* **WHAT IS REQUIRED**
For the string "computer", count the lines in the records below that contain it. Answer with that number alone.

Stored data
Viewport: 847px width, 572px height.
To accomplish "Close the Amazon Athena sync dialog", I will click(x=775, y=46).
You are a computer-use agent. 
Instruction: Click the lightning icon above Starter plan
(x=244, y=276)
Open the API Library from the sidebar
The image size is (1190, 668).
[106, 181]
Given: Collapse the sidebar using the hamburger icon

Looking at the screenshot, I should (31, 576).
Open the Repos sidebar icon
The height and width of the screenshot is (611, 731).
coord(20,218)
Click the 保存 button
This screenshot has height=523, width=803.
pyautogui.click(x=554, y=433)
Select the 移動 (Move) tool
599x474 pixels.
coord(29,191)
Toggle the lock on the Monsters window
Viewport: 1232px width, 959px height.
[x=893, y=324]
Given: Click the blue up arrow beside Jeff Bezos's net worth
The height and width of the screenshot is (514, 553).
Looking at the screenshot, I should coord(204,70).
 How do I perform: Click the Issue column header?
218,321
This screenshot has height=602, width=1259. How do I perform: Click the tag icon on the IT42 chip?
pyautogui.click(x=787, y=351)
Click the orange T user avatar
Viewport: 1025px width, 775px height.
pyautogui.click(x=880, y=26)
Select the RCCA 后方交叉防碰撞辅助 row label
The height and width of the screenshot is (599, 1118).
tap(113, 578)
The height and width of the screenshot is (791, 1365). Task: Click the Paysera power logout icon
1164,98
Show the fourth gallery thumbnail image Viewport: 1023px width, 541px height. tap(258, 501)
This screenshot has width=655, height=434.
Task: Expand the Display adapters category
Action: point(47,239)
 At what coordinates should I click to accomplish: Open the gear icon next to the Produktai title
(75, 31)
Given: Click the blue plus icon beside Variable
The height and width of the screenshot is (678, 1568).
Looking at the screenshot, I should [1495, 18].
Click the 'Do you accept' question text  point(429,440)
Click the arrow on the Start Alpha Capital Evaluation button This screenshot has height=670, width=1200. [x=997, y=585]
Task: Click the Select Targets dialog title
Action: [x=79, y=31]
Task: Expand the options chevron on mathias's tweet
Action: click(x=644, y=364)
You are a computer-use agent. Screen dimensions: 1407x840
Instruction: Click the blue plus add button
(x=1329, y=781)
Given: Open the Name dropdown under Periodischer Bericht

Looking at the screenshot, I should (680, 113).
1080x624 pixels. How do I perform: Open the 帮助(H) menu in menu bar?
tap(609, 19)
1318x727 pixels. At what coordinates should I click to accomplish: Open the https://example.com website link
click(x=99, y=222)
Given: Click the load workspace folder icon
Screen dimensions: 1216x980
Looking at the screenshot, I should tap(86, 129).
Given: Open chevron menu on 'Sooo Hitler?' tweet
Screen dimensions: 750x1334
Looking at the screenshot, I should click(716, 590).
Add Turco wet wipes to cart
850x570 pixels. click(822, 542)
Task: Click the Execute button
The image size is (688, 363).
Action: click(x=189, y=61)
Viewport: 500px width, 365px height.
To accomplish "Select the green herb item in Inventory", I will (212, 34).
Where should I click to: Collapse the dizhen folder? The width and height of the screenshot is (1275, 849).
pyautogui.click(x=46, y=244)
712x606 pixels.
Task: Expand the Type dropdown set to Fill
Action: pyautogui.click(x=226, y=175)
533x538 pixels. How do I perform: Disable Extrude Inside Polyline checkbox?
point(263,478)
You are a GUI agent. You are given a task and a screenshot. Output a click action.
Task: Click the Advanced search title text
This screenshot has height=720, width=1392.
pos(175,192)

* **RESULT BELOW**
2